Now, I'll step out here and throw up a big caution sign. Don't jump into the modules in Tombs and Tomes if you're not prepared to spend some time at the table. The story element that gets added in is really cool, but it is going to take a lot longer to finish the game now. Plus if you're only playing for the card game where you get all tricky and hose your buddies, this is going to weigh down the game like a bag full of sand on an olympic swimmer. You'll only enjoy the adventure modules if you really want to get a more 'immersive' RPG experience. If you want the game to haul ass and cut to the chase, you should avoid the adventure modules - they'll just piss you off.

But you should still totally get Tombs and Tomes. The new monsters, encounters and relics are thoroughly bad-ass. Ashkara runs around the table stabbing the crap out of everybody. Ragnarok is probably going to kill someone, but then the guy who kills Ragnarok can bring back all the party members who get killed. And what is probably the most difficult and exciting bad guy of all time closes out the game with his ability to turn fallen comrades into undead enemies - as soon as you battle past his skeletal horde.
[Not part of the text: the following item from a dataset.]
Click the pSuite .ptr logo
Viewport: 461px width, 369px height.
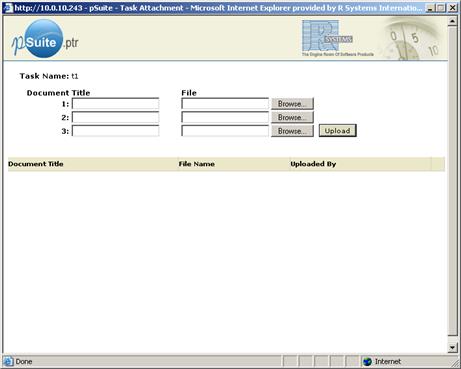click(x=45, y=39)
If you don't really like Cutthroat Caverns, the expansions are not going to suddenly make you change your mind. They don't fix anything that was broken - but then, I don't think anything was broken, so there's nothing to fix. Instead they just add more to a game that was a hell of a lot of fun in the first place, and give you enough replay value that you could roll this sucker onto the table once a week for a year and not see the same game twice.

Summary

Pros:
Every expansion adds a new mechanic, and builds on stuff from previous releases
New encounters, events, relics, player abilities, and more
Everything adds to the game, and you can cherry-pick through to build the game you want to play

Cons:
The modules are the only possible downside - they can add a lot of time, and if you don't care about the story, they're really pointless.
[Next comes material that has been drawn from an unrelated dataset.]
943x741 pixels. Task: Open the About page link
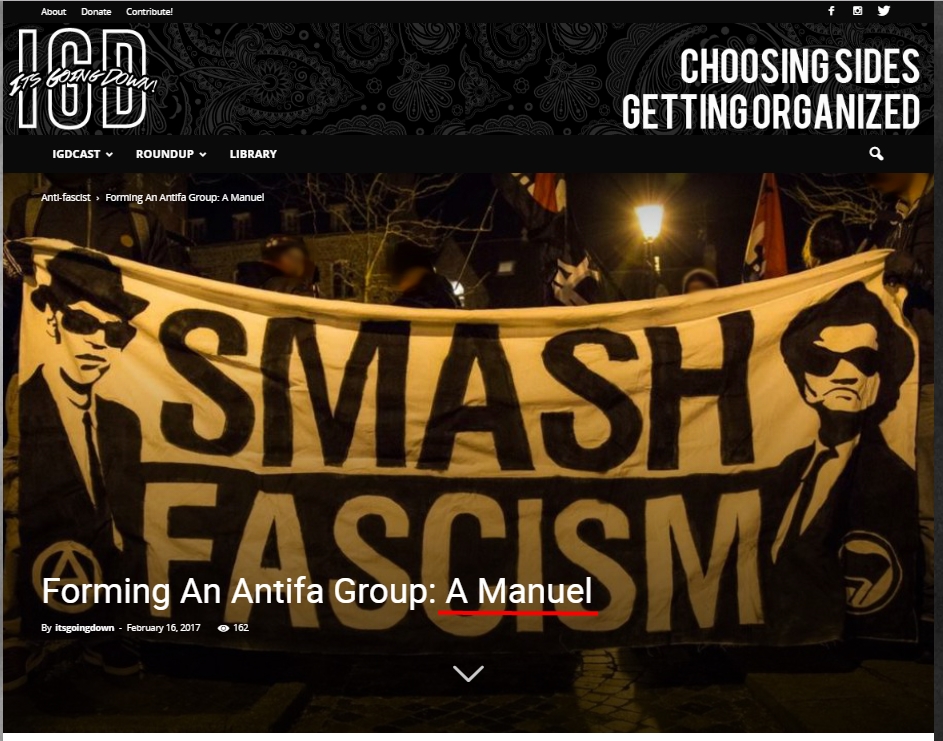click(x=54, y=11)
As noted previously, Dogstar Games carries all the stuff for Cutthroat Caverns. You can get it here, cheap, with free shipping:

http://www.dogstargames.com/product/SD0040

4 comments:

  1. Nice review, as always.

    Do the expansions (but not the module) have to be used in the same order they were released? As in, can I use the second expansion if I don't the first expansion?

    ReplyDelete
  2. Absolutely. If you just want the relics, and not the player abilities, you can just get expansion 2. If you just want the module, you can just get 3.

    And so on. None of them require purchase of any of the others.

    ReplyDelete
  3. Nice review, & the 1st Comment & Reply were helpful!

    However, you should delete all the spam comments afterwards.

    ReplyDelete
  4. Thanks for the heads-up, hero. I had no idea that much spam was over here. It took two hours to kill it all.